[Records excerpted from a collection]
┌──

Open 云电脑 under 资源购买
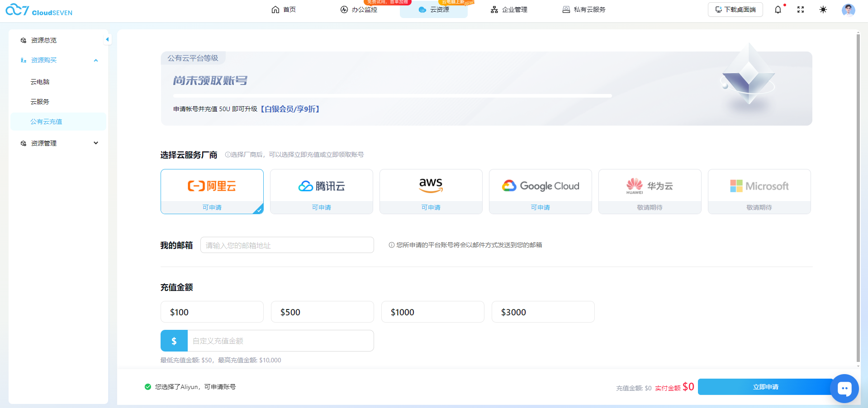The height and width of the screenshot is (408, 868). (x=40, y=82)
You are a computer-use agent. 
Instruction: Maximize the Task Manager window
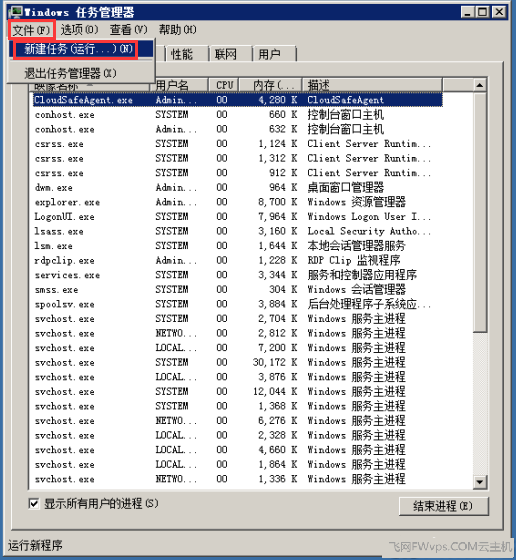[x=482, y=12]
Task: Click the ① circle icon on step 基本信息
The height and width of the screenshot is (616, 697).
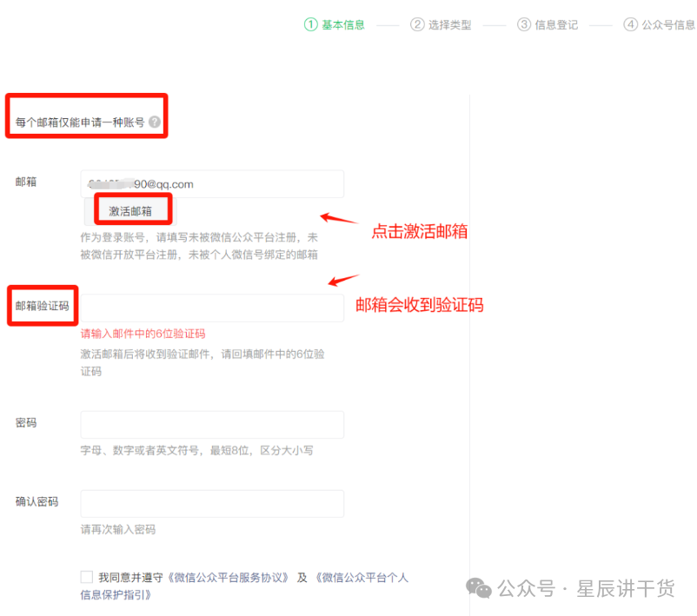Action: coord(310,25)
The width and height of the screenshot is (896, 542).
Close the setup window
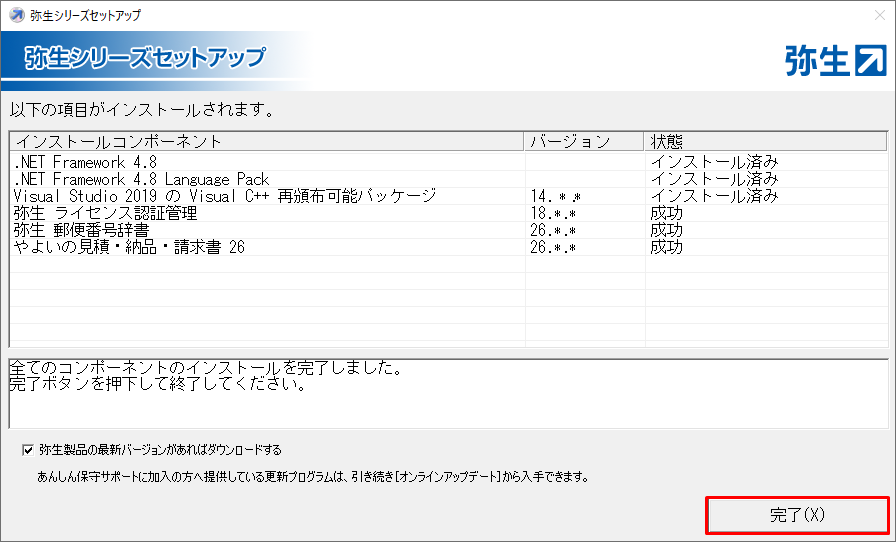tap(873, 15)
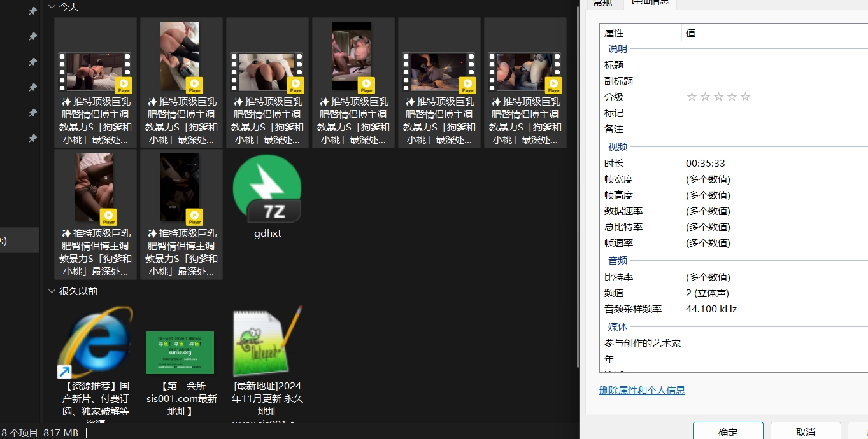Screen dimensions: 868x439
Task: Click the Notepad++ text file icon
Action: [x=267, y=343]
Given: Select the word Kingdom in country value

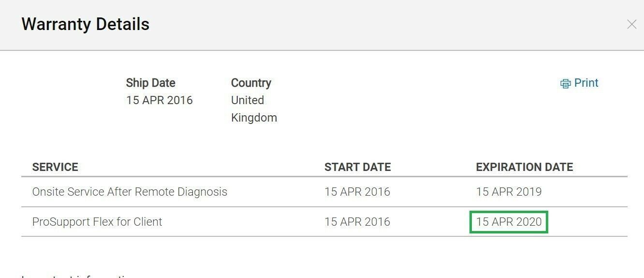Looking at the screenshot, I should click(x=254, y=118).
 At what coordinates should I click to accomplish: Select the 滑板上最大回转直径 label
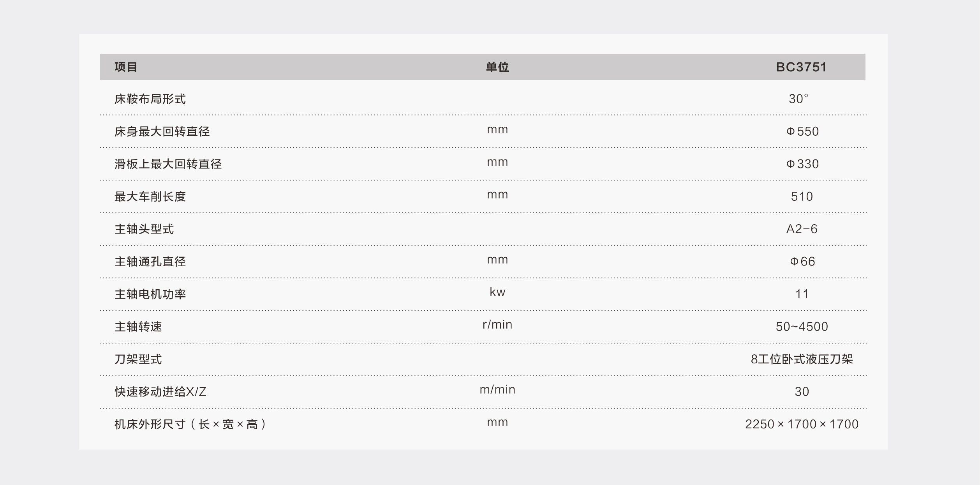(x=168, y=164)
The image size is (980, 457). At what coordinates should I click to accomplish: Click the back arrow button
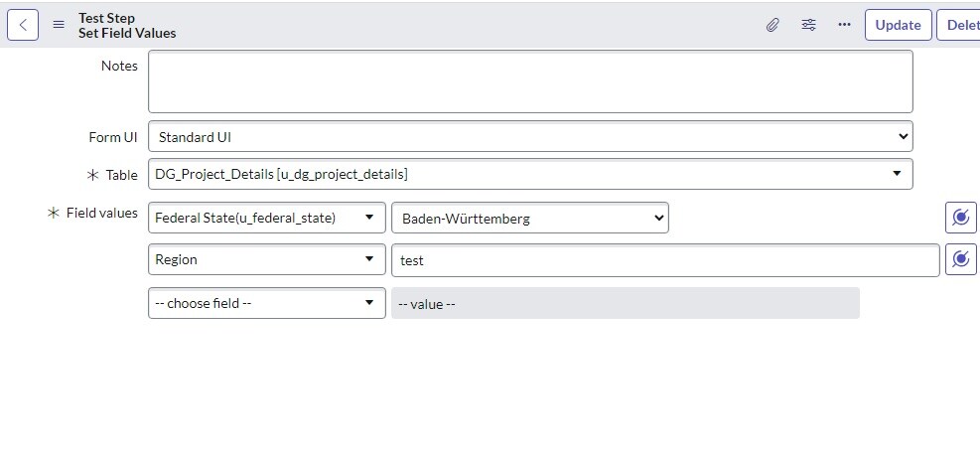pyautogui.click(x=23, y=25)
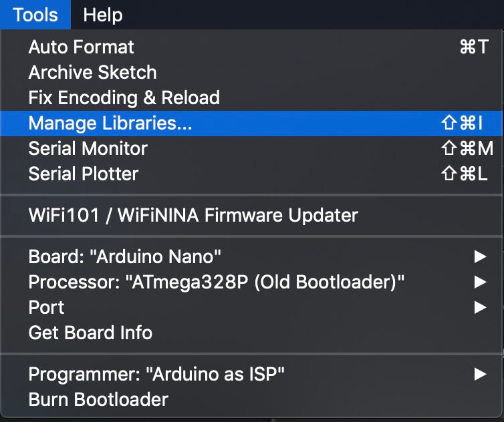The image size is (504, 422).
Task: Click the Shift-Cmd-M shortcut next to Serial Monitor
Action: [x=467, y=148]

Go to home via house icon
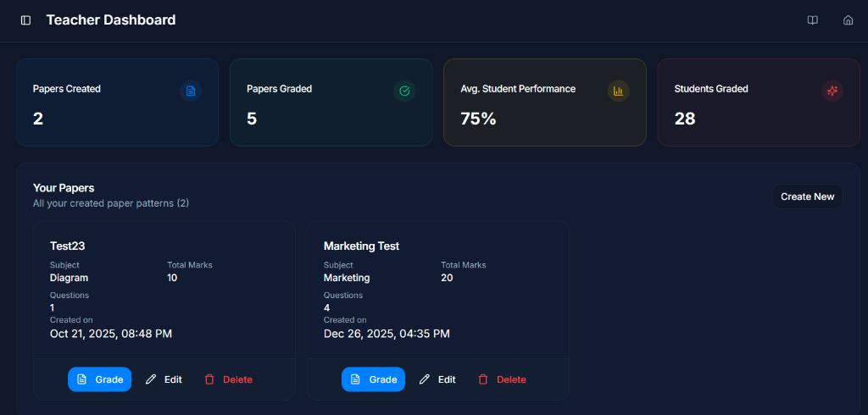coord(848,20)
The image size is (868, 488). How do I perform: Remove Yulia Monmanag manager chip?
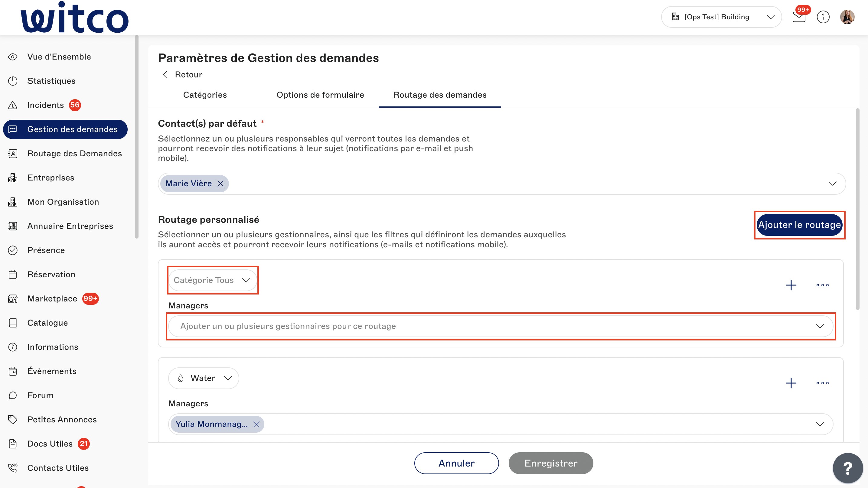[x=256, y=424]
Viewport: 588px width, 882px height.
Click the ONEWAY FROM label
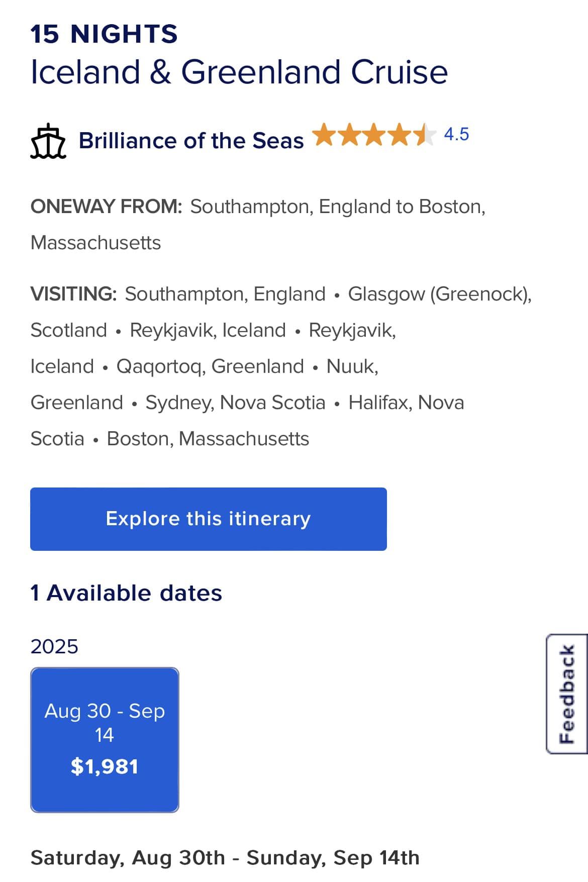pos(106,207)
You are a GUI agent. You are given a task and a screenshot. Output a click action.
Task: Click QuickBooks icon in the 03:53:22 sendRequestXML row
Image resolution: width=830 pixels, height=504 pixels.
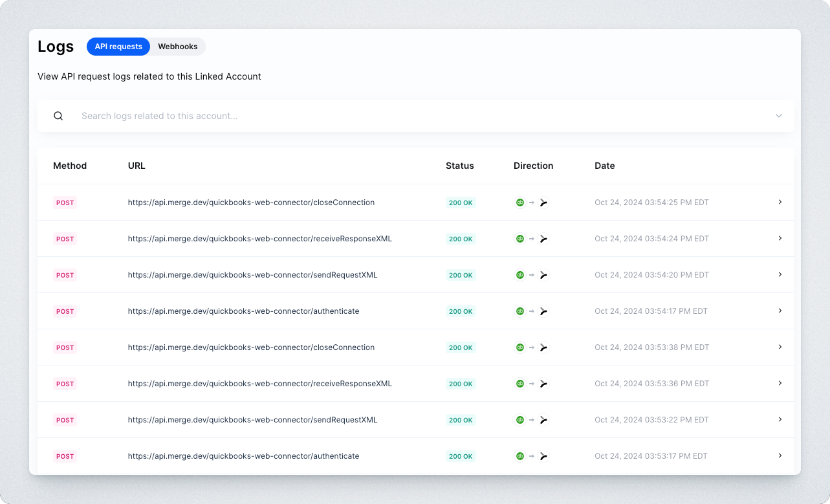point(519,420)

└──

▸ **Action item**: Wherever "agent" turns up in the records, copy the whole line.

▸ **Solution to this problem**:
You are a computer-use agent. 
You are a GUI agent. You are given a task and a screenshot. Output a click action.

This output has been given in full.